From December 2000 through June 2001, French documentarian Nicholas Philibert spent ten weeks with his crew of three capturing the life of a one room school in the farming region of Auvergue. Schoolteacher George Lopez, a twenty year veteran of the school, conducts a class of about a dozen students ranging from four year olds to those about
to enter middle school in "To Be and To Have."
Philibert and his crew remain invisible throughout most of the this film's running time letting a way of life that is surely short-lived speak for itself. The film is cyclically chaptered just as a school year is divided by seasonal change, although nature's pattern is two beats off with fall bringing a beginning and summer an end. In Auvergue, man's
connection to nature also means his livelihood and Philibert makes the associations visually, starting his film with what at first seems an odd shot of cows being herded in gently swirling snowflakes. A transition to tortoises traversing the floor of the
emptied classroom is the only shot in the film which appears to have been staged.
Lopez is an old-fashioned disciplinarian, with children lining up behind their chairs before he instructs them to sit. He uses the power of his soft voice to demand attention and exhibits incredible patience and ability. The man is not only a teacher, but a
councilor, psychologist and arbitrator rolled into one. Most of all, Lopez is clearly loved by his students. They range from young JoJo, the class imp and 'star' of the show through the older boys whose schoolyard fight must be investigated. Philibert
only shows the lessons of the younger children, who learn through repetition and example, while the older students are shown receiving help with homework assignments in their homes. The whole class comes together for a cooking lesson in crepe making (vive la France!) and field trips of sledding and picnicking.
Philibert bridges seasons and sequences with establishing exterior shots of landscape and the windows, doorways and gates of the buildings we're about to enter. The absence of narration works on the film's audience as Lopez's voice works on his students. Philibert enters the scene at about the hour mark (in voice only) for a quick interview with Lopez
outside of his home where we learn that he came from a farming background and is soon to retire.
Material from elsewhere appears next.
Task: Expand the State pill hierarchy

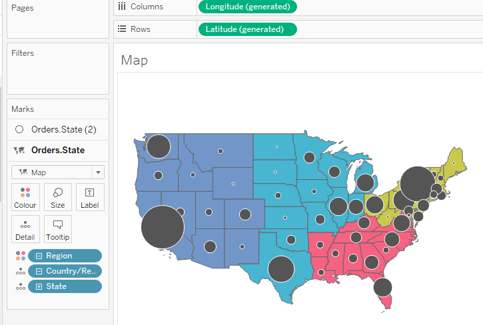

"To Be and To Have" is a remarkable document of a time that's almost past. Nicholas Philibert's exploration of a teacher's connection to a community is done with beauty, grace, humor and a gentle sense of melancholy.
The one-room schoolhouse may seem like a thing of the past, something Americana. But, in rural communities in modern day France there are still thousands of such little schools. Nicolas Philibert and his three-man documentary team visit one such a school and become a regular fixture for the academic year for the pre-school to 5th-grade crowd somewhere in the heart of the Auvergue in "To Be and to Have."
This is marvelous bit of documentary cinema verite that examines the still-existing one-room schoolhouse in rural France where local community kids are all taught together until they are ready to enter middle school. Philibert, after an extensive search - he visit over 100 such schools - selected the classroom of 55-year old Georges Lopez who has taught in the community for 20 years.
Rather than make a statement about the education system in France, filmmaker Nicholas Philibert chose to make him and his crew a part of the woodwork for a year in one such classroom in a tiny dairy producing community in rural France. The focus of the film is on Lopez, a teacher nearing retirement who has spent the last twenty years in the town educating generations of its youngsters.
The film begins in the throes of winter as the children are picked up in a van, moving from one farm to the next, and deposited at school. From here on in we are a fly on the wall watching the interaction between Lopez and his diminutive wards. What struck me most significantly is the utter calm and patience the 55-year old educator maintains while helping to raise and teach the community's kids during their most formative years. The film, whether intentional or not, gave me a renewed respect for the teacher and the importance of their role in this world.
With only one exception, when Lopez talks to the camera in a short interview, "To Be and to Have" is a true document of rural life. There is no embellishment as the camera observes day-to-day life with the teacher and kids. With about 7 months' time at their disposal, the four-man docu team quickly blend into the background and teacher and children become at ease with their presence early on. The film follows the education process as the younger kids are taught to read and write and the older kids get more rounded training and are prepared for their entry to middle school. The crew tags along on the occasional field trip, too.
The French title "Etre et Avoir" are the two prominent verbs that the kids (or any French student) must learn to conjugate. The title also has a deeper sense of being and possession for the teacher and his young students.
The fly-on-the-wall method used to document rural French school life is a refreshing departure from the now more prevalent technique of the docu-makers being a visible part of their work. Philibert and crew are out of the picture almost entirely and this allows the viewer to join them as observers of life. I give "To Be and to Have" a B+.